Exercise description:
Some lines in the entries contain the word "Service". Copy all of them.

(Dataset records)
┄┄┄┄┄┄┄┄┄┄┄┄┄┄┄┄┄┄┄┄

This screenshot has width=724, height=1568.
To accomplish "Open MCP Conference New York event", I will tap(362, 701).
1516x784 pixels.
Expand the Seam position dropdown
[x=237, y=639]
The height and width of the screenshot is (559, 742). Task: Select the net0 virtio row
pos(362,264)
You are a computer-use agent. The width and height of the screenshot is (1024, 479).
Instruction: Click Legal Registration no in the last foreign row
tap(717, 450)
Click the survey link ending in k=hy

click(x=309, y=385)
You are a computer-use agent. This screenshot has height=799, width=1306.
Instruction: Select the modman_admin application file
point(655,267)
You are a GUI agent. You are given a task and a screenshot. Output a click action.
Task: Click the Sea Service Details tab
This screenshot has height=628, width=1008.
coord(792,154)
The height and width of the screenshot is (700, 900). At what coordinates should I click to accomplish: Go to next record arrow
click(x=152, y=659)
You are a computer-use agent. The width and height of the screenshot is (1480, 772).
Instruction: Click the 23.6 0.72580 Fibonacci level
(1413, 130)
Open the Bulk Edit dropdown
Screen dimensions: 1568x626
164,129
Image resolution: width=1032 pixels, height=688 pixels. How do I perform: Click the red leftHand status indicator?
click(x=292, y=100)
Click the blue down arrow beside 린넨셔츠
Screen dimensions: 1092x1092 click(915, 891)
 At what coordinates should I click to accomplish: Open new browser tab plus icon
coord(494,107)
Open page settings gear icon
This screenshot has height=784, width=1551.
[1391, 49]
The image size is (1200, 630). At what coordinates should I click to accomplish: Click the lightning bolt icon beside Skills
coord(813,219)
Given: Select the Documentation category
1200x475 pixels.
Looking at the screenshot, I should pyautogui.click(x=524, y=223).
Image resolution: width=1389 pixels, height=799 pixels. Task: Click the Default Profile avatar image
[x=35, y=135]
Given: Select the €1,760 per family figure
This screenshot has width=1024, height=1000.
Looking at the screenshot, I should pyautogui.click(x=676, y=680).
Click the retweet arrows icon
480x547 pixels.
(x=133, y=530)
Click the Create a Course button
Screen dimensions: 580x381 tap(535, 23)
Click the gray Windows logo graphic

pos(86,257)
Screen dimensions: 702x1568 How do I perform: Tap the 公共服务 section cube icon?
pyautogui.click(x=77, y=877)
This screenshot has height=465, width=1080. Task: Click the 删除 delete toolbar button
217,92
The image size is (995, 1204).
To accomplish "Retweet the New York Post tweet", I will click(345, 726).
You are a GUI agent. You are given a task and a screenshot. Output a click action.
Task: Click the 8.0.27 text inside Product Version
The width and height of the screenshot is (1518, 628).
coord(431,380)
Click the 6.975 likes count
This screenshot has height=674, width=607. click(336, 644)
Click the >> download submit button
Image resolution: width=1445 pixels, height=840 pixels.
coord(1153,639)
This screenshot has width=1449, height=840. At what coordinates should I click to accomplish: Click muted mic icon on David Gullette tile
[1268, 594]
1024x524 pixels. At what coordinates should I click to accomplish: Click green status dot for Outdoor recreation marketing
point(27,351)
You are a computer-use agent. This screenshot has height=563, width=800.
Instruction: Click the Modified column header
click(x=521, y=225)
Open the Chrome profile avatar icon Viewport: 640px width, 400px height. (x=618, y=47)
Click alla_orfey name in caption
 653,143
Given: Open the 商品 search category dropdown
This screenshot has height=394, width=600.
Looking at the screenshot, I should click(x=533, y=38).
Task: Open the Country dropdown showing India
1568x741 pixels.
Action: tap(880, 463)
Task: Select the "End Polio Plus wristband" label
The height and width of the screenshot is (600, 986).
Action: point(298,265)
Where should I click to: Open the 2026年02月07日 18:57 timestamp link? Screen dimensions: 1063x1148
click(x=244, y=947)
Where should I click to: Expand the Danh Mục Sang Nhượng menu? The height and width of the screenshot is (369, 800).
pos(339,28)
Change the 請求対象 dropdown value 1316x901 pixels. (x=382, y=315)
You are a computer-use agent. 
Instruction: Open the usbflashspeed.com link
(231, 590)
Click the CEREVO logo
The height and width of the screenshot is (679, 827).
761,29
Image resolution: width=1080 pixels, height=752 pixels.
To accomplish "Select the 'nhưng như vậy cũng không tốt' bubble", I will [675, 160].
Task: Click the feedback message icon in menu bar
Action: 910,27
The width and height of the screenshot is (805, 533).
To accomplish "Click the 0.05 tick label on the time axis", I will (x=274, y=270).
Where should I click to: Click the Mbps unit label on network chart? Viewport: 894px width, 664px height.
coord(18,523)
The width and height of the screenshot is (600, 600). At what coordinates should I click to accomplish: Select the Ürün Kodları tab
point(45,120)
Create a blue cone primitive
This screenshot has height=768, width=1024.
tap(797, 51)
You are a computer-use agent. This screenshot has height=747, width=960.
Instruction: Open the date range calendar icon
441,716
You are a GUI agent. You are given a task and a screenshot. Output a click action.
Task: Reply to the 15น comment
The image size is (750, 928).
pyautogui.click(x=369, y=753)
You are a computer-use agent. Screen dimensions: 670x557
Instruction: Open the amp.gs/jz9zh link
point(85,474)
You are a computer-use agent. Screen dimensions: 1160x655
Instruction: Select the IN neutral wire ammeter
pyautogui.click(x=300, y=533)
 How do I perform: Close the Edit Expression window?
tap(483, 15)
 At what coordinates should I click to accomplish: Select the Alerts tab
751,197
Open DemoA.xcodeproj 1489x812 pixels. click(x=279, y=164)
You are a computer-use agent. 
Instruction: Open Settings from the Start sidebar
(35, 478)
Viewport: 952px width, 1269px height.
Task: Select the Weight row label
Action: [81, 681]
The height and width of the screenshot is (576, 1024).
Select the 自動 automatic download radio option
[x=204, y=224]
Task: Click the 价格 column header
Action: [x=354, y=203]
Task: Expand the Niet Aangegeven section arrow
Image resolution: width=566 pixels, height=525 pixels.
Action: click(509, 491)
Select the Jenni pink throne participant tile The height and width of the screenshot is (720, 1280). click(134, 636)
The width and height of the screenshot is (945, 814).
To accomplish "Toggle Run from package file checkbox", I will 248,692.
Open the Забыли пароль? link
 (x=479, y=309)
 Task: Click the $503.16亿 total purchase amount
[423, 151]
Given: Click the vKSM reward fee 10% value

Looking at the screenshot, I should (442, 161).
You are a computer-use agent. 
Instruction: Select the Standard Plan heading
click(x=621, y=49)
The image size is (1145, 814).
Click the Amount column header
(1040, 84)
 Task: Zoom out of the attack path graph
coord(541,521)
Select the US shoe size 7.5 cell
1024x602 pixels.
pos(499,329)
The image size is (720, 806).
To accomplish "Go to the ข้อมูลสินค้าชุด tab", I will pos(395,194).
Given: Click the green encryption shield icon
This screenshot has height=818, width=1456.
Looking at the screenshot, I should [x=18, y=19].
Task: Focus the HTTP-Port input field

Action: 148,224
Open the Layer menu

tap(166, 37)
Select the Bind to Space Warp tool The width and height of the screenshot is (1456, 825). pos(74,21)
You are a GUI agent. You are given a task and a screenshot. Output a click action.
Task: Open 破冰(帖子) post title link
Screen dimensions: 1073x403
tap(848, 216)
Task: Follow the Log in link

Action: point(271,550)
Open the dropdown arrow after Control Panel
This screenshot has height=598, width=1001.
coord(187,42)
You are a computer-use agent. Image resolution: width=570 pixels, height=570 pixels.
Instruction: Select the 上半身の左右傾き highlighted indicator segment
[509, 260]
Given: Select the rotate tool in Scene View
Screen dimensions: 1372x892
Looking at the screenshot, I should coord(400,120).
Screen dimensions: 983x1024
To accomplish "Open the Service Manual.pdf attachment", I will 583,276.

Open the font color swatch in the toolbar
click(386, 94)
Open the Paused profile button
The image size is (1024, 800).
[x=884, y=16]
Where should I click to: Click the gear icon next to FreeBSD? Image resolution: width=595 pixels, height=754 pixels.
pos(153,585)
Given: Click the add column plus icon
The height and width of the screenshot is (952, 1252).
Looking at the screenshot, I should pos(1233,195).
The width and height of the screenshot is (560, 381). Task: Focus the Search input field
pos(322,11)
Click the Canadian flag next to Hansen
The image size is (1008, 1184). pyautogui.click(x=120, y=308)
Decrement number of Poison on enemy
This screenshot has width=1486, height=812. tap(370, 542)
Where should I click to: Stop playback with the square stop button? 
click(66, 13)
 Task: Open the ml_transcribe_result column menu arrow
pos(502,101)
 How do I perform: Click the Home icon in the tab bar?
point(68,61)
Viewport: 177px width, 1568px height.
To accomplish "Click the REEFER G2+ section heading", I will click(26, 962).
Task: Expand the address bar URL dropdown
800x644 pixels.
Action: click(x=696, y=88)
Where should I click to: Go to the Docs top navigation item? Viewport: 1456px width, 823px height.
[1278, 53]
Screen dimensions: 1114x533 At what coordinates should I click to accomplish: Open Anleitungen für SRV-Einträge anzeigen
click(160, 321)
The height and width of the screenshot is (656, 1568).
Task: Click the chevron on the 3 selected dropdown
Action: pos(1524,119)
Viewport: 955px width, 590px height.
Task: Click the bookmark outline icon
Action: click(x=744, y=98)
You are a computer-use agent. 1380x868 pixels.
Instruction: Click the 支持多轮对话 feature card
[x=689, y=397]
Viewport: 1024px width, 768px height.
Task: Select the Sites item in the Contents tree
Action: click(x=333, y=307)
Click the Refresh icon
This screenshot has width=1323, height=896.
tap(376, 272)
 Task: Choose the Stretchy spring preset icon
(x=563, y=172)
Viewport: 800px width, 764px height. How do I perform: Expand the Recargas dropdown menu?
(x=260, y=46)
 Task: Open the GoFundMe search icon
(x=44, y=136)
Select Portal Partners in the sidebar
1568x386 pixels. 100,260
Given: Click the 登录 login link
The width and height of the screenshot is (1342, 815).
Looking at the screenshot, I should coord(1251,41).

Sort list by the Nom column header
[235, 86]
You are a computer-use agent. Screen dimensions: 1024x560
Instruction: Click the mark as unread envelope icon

┄┄┄┄┄┄┄┄┄┄┄┄┄┄┄┄┄┄┄┄

Response:
Task: Click the Sea Service Details tab
To accomplish "Open the Service Manual.pdf attachment", I will 583,276.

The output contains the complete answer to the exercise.